When summer comes, the Jacksons turn on the air conditioning and seal themselves in their house, with occasional trips to the immense swimming pool at the nearby Hubara Club. "We go to Kuwait once a week," Mrs. Jackson says. "There's a store called Jolly Brothers where we can get Campbell's soup, American coffee, peanut butter, jelly and saltine crackers."
When Kuwait Oil Co. first went into Kuwait 18 years ago, it did not worry too much about pleasing the Sheik or sharing the new-found wealth with the people. Iran changed all that. As soon as Mossadegh got into power, K.O.C. sought out the Sheikwho had been getting a measly royalty of 10^ a barreland offered him a 50-50 split of profits, before taxes. This year, facing the pleasant prospect of a return of more than $200 million, the Sheik also faces a problem: how to spend it on his tiny, backward kingdom without creating inflation.
Abdullah al Salim al Sabah, a tall, heavy man of about 58, has a reputation as something of a scholar. Awed subjects say he has read through the encyclopedia from A to Z; currently he is writing a history of Kuwait. He is a kindly, gentle man, with a low, musical voice which he seldom raises. Every Friday he takes off on a cruise in his well-fitted dhow, accompanied by officials from K.O.C. and local American and British diplomats. He relaxes and invites his foreign friends to air their problems. There is nothing about him of the autocratic air of his neighbor, Ibn Saud. He revived the Majlis (an informal council of sheiks and leading businessmen) which predecessors suppressed. He has plans for setting up some kind of constitutional government in Kuwait "when the people are ready." In the meantime, the door of his small, unpretentious palace is open to anyone who has anything to say to him.
Abdullah shies away from travel: "If I go to America they will put me in an elevator and take me whishing up to the 750th floor and I'll be terrified. If I go to England they will put me in a feather bed and I will be asphyxiated. No."

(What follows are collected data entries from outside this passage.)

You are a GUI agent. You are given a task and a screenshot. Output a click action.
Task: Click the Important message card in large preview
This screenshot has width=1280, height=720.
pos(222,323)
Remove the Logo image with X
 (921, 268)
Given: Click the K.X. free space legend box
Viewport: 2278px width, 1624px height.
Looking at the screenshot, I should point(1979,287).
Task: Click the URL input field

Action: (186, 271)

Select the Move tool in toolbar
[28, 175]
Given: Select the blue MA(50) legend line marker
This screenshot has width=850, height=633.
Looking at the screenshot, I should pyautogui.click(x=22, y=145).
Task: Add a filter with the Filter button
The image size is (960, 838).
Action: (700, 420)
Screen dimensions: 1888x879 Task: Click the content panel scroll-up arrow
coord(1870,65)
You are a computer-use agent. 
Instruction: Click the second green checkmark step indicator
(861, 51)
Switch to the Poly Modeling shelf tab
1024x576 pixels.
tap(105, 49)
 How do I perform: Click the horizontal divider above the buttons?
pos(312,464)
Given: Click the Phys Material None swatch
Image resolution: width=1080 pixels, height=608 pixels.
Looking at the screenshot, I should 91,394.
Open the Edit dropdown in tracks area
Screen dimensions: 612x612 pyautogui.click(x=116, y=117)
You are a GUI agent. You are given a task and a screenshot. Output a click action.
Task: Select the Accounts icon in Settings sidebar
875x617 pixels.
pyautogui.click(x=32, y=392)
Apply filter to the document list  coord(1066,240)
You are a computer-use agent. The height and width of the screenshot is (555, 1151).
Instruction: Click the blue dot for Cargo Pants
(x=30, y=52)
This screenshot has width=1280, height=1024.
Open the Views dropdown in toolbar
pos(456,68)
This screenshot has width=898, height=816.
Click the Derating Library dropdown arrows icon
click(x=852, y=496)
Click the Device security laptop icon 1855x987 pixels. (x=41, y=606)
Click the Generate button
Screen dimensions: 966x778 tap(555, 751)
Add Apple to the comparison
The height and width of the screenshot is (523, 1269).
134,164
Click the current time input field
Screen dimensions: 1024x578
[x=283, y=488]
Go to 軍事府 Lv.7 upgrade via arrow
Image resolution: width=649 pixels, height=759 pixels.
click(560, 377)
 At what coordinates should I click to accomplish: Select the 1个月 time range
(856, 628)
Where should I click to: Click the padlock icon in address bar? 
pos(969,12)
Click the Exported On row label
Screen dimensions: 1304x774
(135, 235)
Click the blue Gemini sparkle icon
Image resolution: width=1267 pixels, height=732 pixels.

His sheikdom is changing fast. Today, Kuwait merchants can supply anything from diesel generators to bobby pins. The streets crawl with four-hole Buicks churning up the fine dust (Abdullah plans to pave the streets). When K.O.C. came, there were four elementary schools, 600 boy pupils; now there are 31 schools and 7,500 pupils, including girls. The Sheik has built a 400-bed hospital, a women's hospital, dental clinics.